Thanks Joseph,

Really helpful.

On 11/06/13 18:44, Joseph Gentle wrote:
The biggest benefit to a P2P-capable system is federation.
Although federation can be achieved (aka wave & wiab's current impl) without p2p capable OT. So is the contention more that federation is simpler with P2P OT?
the wave federation algorithms create a distributed tree of servers,
and they're vulnerable to netsplits if one of the root servers goes
offline.
I've not seen reference to this tree before. Could you clarify for me? My understanding was that each Wave is hosted at a single server, and any updates to that wave come to that single server from the contributing server.

I was under the impression that actual netsplits were impossible in the wave algorithms and implementation, because no changes are acknowledged while that host is offline. I.e. if that host is offline, that wave is marooned until the host returns. Is this issue more that the current implementations don't distinguish whether the HOST server is online/offline? Or did you mean some thing different by netsplit?

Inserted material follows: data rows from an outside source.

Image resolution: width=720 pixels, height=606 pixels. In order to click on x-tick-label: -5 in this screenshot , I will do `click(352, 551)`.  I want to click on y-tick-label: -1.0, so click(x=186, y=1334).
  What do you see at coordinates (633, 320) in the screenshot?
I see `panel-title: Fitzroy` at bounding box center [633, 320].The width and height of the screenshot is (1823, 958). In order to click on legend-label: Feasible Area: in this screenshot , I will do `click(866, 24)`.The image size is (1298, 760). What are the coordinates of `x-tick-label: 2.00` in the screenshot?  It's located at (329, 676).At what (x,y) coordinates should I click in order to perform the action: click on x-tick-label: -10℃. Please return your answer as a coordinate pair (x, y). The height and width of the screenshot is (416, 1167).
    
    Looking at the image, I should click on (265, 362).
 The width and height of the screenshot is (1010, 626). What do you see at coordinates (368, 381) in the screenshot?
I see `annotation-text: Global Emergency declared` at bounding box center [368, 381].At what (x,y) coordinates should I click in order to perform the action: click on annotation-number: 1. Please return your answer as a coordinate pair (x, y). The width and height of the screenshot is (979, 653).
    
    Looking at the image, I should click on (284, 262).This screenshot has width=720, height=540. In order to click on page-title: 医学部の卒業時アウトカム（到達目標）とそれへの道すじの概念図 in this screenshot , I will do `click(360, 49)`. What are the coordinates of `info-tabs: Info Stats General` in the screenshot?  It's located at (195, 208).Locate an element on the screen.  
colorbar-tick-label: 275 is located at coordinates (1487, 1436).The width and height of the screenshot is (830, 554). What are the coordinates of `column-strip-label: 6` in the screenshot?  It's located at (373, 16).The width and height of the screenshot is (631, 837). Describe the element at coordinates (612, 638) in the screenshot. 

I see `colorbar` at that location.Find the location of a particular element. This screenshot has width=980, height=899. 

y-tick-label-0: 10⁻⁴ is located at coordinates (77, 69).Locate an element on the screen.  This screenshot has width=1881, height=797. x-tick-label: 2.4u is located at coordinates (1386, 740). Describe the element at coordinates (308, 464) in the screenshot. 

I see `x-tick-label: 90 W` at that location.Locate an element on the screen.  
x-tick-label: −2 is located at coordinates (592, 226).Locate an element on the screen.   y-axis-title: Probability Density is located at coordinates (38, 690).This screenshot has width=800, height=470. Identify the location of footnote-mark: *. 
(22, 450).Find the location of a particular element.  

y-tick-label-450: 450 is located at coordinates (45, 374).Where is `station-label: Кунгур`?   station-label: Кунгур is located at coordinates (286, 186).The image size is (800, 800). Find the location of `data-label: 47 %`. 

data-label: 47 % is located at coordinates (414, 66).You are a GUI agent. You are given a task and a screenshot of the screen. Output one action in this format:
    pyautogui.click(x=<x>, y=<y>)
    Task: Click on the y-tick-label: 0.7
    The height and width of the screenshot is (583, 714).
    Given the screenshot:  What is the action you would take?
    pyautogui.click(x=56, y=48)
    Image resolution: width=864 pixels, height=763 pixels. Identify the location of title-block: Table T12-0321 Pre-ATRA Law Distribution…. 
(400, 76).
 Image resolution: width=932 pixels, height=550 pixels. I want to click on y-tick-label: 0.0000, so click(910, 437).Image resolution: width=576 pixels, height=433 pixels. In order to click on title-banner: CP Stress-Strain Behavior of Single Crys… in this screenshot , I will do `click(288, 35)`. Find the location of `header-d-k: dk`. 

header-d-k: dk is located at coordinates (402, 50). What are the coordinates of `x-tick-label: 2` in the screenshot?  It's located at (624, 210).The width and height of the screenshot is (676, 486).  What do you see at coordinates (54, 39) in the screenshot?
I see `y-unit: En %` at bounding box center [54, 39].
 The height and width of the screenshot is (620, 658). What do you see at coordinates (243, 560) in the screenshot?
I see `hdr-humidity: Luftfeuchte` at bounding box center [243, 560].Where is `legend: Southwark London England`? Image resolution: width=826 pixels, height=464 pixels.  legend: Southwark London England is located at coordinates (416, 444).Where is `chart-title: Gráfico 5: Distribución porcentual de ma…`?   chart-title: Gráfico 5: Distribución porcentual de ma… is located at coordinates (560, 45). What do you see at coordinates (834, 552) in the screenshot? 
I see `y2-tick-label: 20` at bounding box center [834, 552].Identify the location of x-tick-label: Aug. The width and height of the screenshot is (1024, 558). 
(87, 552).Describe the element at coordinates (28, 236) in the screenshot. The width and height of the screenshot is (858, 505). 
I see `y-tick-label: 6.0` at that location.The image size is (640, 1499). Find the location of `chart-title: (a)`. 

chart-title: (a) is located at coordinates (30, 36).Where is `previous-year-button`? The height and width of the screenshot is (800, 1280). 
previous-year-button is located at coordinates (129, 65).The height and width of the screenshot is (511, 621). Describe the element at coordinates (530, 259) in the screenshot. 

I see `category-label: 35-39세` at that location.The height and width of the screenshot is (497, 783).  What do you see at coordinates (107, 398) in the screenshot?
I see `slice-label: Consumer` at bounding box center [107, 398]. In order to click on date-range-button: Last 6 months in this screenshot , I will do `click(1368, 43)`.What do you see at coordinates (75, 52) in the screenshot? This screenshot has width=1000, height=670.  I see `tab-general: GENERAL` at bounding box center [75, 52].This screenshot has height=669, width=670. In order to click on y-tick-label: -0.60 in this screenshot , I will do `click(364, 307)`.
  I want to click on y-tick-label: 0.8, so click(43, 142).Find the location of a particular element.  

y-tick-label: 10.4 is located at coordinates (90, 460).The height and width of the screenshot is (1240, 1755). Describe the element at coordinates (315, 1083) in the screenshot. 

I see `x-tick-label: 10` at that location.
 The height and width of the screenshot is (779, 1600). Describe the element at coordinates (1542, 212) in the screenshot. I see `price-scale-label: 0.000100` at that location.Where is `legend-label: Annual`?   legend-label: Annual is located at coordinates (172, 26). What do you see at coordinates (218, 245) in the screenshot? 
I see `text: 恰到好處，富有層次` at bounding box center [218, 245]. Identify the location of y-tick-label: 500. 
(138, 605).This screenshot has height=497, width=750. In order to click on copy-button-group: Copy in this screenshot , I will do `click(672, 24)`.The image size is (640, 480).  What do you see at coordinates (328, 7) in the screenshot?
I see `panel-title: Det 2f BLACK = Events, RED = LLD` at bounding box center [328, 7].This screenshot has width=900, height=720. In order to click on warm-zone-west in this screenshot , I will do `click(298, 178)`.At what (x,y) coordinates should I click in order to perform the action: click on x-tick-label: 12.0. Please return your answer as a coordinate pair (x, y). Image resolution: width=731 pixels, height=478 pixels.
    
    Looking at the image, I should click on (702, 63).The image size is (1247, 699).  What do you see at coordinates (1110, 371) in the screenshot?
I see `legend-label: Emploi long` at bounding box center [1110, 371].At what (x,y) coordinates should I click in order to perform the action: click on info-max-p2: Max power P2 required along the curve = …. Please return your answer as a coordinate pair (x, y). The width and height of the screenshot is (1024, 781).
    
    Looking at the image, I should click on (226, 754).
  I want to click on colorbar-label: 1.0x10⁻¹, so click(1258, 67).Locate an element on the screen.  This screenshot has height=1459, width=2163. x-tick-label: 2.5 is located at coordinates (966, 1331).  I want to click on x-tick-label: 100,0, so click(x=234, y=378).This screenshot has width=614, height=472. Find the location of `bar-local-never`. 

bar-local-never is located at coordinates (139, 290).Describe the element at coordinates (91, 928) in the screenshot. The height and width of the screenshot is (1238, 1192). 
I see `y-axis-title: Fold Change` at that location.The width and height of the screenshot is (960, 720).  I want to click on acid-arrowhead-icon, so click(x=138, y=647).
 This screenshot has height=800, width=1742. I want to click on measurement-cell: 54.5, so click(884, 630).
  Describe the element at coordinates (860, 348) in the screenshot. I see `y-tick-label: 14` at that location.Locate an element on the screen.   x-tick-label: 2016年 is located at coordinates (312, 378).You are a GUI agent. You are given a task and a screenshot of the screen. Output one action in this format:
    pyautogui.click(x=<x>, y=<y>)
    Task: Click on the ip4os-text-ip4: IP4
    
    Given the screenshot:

So, this is something I've been wanting for ages - Imagine you're
working on a software project. You put all the source code inside a
JSON wave object and you edit it there. Because its a shared OT
document, your compiler can join in on the document and annotate your
code (live) with syntax highlighting, errors and autocomplete
suggestions. It would know at a very granular level which functions
need to be recompiled as you edit. Your unit tests could rerun
themselves automatically and mark in your source code which tests
failed and where. Its like a lego set for IDEs - your editor doesn't
have to understand your programming language, your compiler doesn't
have to know what editor you're using and where, and all the pieces
can be on whatever computers are most convenient for you. And of
course, you can pair program for free.

All of this would be really cool - but (and apologies for being dumb here) can you not achieve all of this with Wave's original OT algorithm?

Sorry - I'm trying to understand if there's a single issue here, or two unrelated goals.

You could build stuff like that on top of ShareJS today, but it would
require a centralized server - and you have to put that somewhere. If
the server is on your local machine, you can't upload the edits you're
making to another OT server (like your private wave server). If its a
remote server, you'll get terrible latency between making a change in
your editor and your compiler finding out about it. With a system that
supports P2P OT, we can make servers connect any way we want and It'll
all just work.

"All just work" sounds a bit "trust in the magic" to me ;-) I mean the latency is down to the physical links, rather than the OT algorithm used. So the above problems are more associated with where the compiler lives rather than whether we use P2P OT? I.e. The host server being in the cloud wouldn't dictate that compiler / syntax checking must also be in the cloud.

I think you're suggesting that the compiler, syntax highlighting etc. are all independent and all speak OT & federate directly? But they could equally plug into an OT capable client or server in a live-update aware manner? I guess this isn't how you envisage these components talking to each other - but it seems valid and perhaps even simpler?


Thanks again - I'm finding this really helpful to understand the different perspectives across our communities. Hopefully this can help draw us all closer!